As Massachusetts prepares to drop its mask mandate and other COVID-19 restrictions Saturday, business owners are deciding how to adapt their social distancing and mask requirements.
Boston-area ice cream parlor chain J.P. Licks is currently implementing safety protocols such as closing indoor dining, placing floor markers six feet apart and pausing previous practices such as offering samples and refilling reusable coffee mugs. Everyone is also currently required to wear face masks.
However, Adele Traub, the marketing manager of J.P. Licks, said all of the chain’s 17 locations plan to resume normal activities — such as indoor dining and free samples — starting Saturday. Fully vaccinated employees and customers will no longer be required to wear masks.
Traub said anticipated challenges to implementation include trusting customers about their vaccination statuses and enforcing mask requirements for children under 12, who are currently ineligible for any COVID-19 vaccine.
“We just hope people are going to be looking out for each other and being honest about it,” she said. “We get a lot of kids in the store … [It] might be tough for kids under 12 to keep their masks on when adults around them aren’t.”
Carrot Flower — a plant-based cafe and juice bar in Jamaica Plain — also plans to reopen indoor dining starting Saturday, with safety precautions such as serving food in disposable containers
Willa Nesoff, a Carrot Flower employee and College of Arts and Sciences rising sophomore, lives in Jamaica Plain and has been working at the cafe since high school. She said she is unsure how customers will act going forward.
“I’m interested to see what exactly happens,” she said, “because I bet that we will have people that come into our store not wearing a mask which per mandate is allowed.”
Nesoff said she thinks employees will only have limited authority over customers if their behavior “oversteps very specific boundaries” or they are “threatening [employee] personal safety.”
“I think it will feel very strange if I am wearing a mask, and no one else in the store is,” she said. “It’s dependent on other people’s behavior and what they choose to do, but also, who knows? Maybe that will feel super normal very soon.”
Despite this uncertainty, Nesoff said that she trusts her boss to prioritize employee safety.
Buffalo Exchange, a buy-sell-trade resale fashion store, also enforces a variety of safety guidelines, such as following regular cleaning protocols, allowing sales only by appointment, offering contactless payment options and requiring masks for customers and employees.
In an email, Buffalo Exchange marketing associate manager Jessica Pruitt said the overall experience of thrifting at their Boston locations in Brookline and Somerville has continued throughout the pandemic.

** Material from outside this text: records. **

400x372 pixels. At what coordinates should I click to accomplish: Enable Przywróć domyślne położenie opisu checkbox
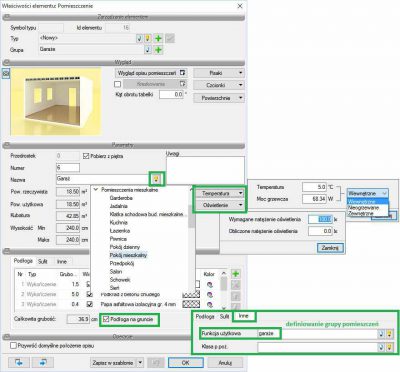tap(13, 346)
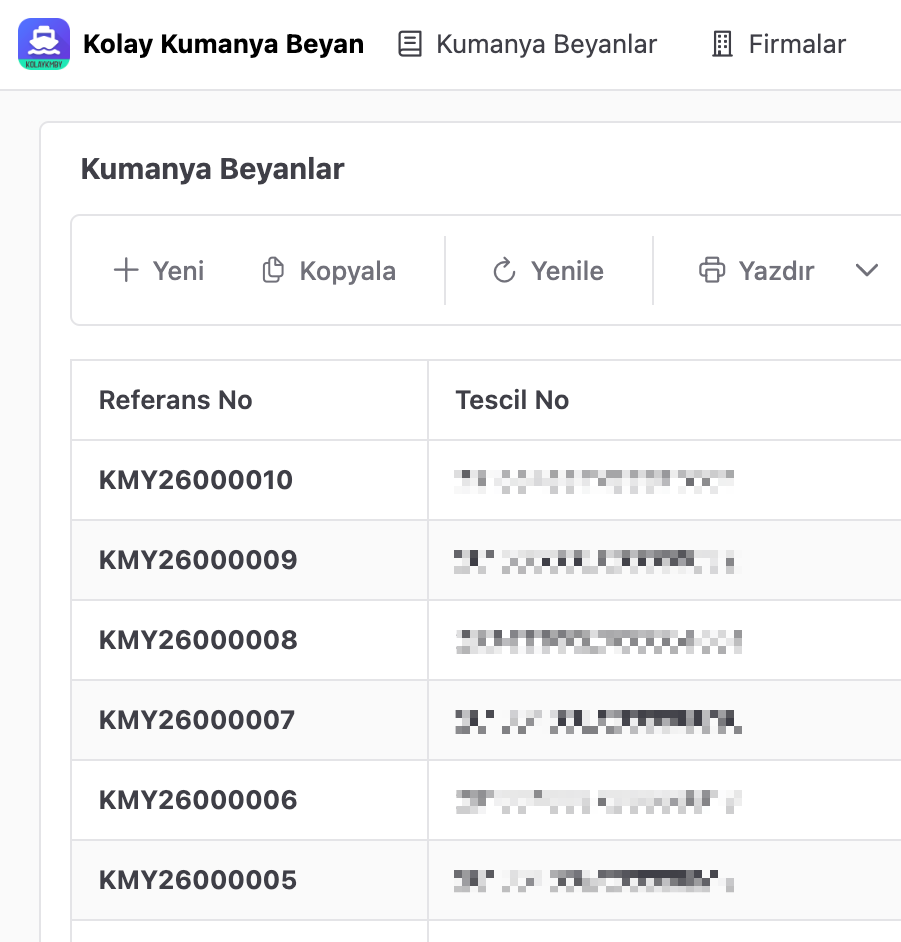Viewport: 901px width, 942px height.
Task: Click the Tescil No cell of KMY26000010
Action: tap(595, 481)
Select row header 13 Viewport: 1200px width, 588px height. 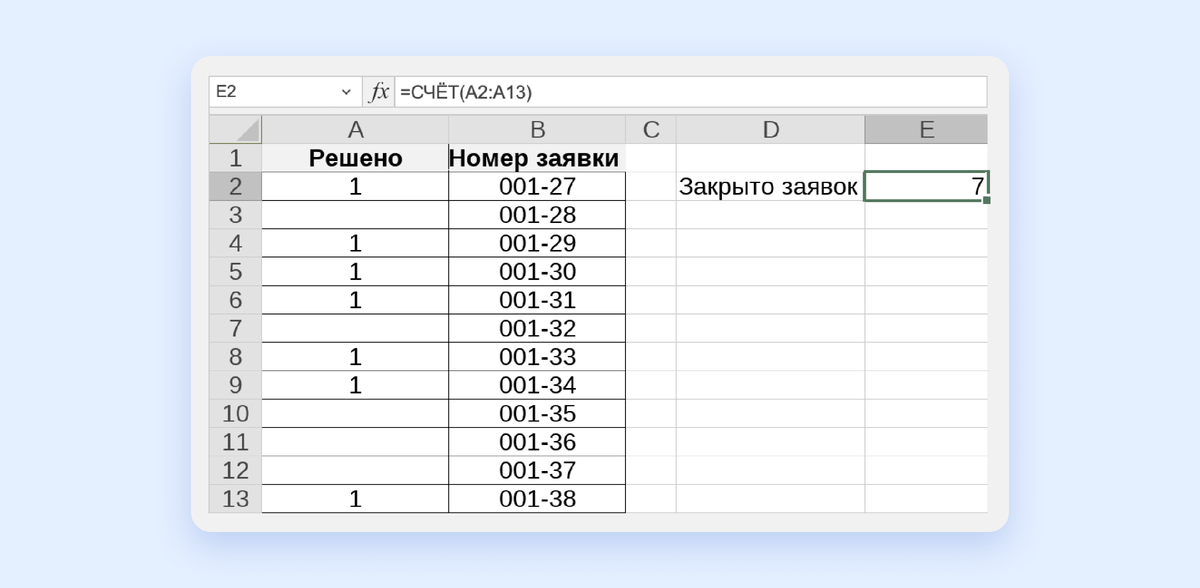pos(236,498)
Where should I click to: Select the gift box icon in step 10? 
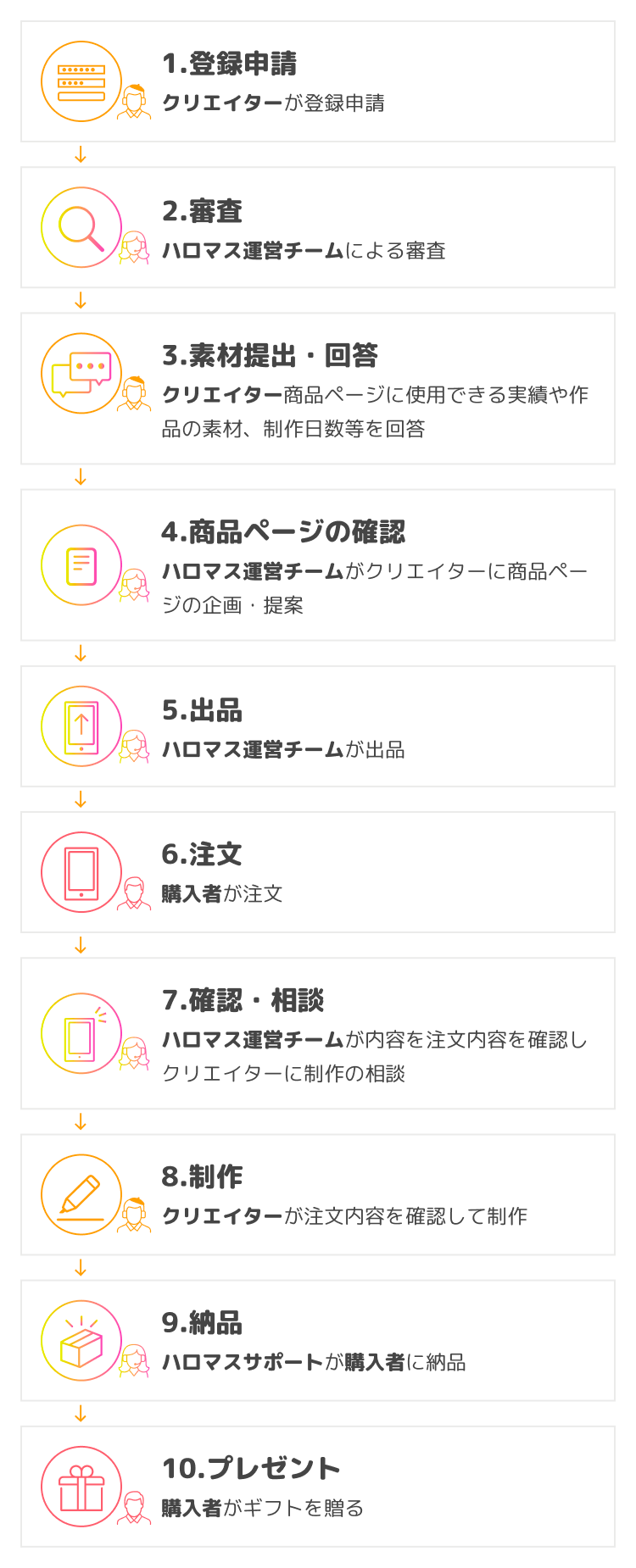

“Overall, our customers have talked about how safe they feel shopping and selling in our stores,” Pruitt wrote. “It’s basically the same fun shopping experience, but with safety protocols like masks and social distancing.”
Buffalo Exchange plans to continue to require customers and employees to wear masks even after the ending of the statewide mask mandate, she wrote.
“At this time, we still require masks to be properly worn by customers and employees,” Pruitt wrote. “We’ll be closely monitoring official health guidelines over the following weeks before making any changes to our current safety protocols.”
J.P. Licks is ready to return to in-person dining because a large aspect of the company is the family fun atmosphere off each of their locations, Traub said, adding that the restaurant is “just a great place to sit and create memories.”
“We’re just really, really excited to see our customers again in the store and … love being a part of people’s family and friend experiences,” Traub said. “We just really hope that people who can get vaccinated do just to keep everybody safe.”